• Provided passage:
☆ ☆ ☆

2

I have inherited a pretty interesting piece of code:

inline int round(float a)
{
  int i;
  __asm {
    fld   a
    fistp i
  }
  return i;
}

My first impulse was to discard it and replace calls with (int)std::round (pre-C++11, would use std::lround if it happened today), but after a while I started to wonder if it might have some merit after all...


The use case for this function are all values in [-100, 100], so even int8_t would be wide enough to hold the result. fistp requires at least a 32 bit memory variable, however, so less than int32_t is just as wasted as more.

Now, quite obviously casting the float to int is not the fastest way to do things, as for that the rounding mode has to be switched to truncate, as per the standard, and back afterwards. C++11 offers the std::lround function, which alleviates this particular issue, but still does seem to be more wasteful, considering that the value passes float->long->int instead of directly arriving where it should.

On the other hand, with inline-ASM in the function, the compiler cannot optimise away i into a register (and even if it could, fistp expects a memory variable), so std::lround does not seem too much worse...

The most pressing question I have is however how safe it is to assume (as this function does), that the rounding mode will always be round-to-nearest, as it obviously does (no checks). As std::lround has to guarantee a certain behaviour independent of rounding mode, this assumption, as long as it holds, always seems to make the inline-ASM round the better option.

☆ ☆ ☆

• Data rows:

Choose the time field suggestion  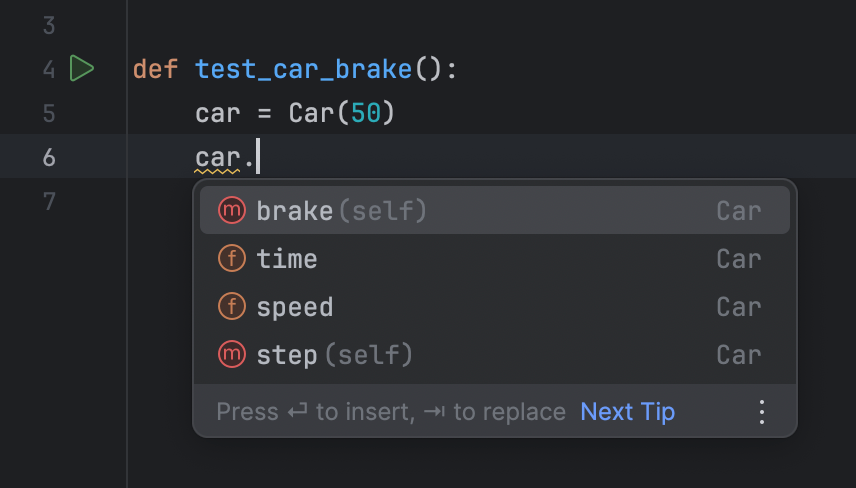287,259
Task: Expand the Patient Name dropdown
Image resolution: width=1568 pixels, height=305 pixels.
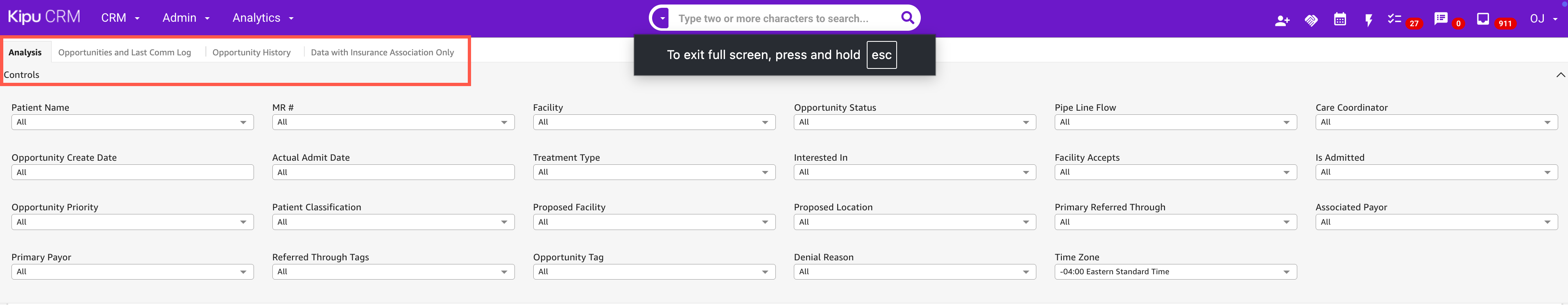Action: coord(132,122)
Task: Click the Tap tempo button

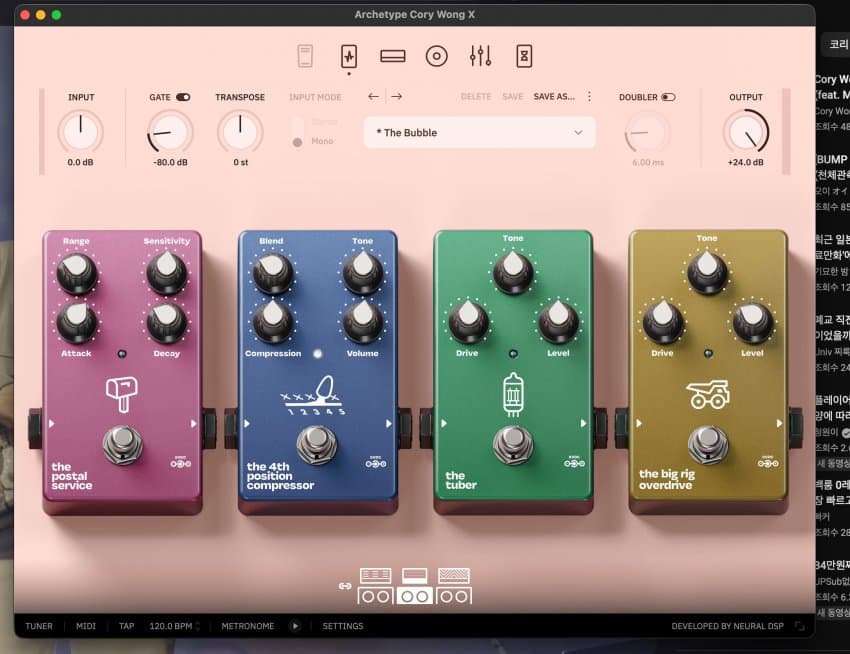Action: [x=127, y=626]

☆ ☆ ☆

• Problem set:
a: In the post on the inline-assembly rounding function, what range of values is the function used for?
b: Could you copy out the rows from the line with "Task: Expand the Patient Name dropdown" through the final row, both included, and leave the pictures out?
The post on the inline-assembly rounding function and the rows after it are unrelated material.

• Task-by-task solutions:
a: All values in [-100, 100].

b:
Task: Expand the Patient Name dropdown
Image resolution: width=1568 pixels, height=305 pixels.
Action: coord(132,122)
Task: Click the Tap tempo button

Action: [x=127, y=626]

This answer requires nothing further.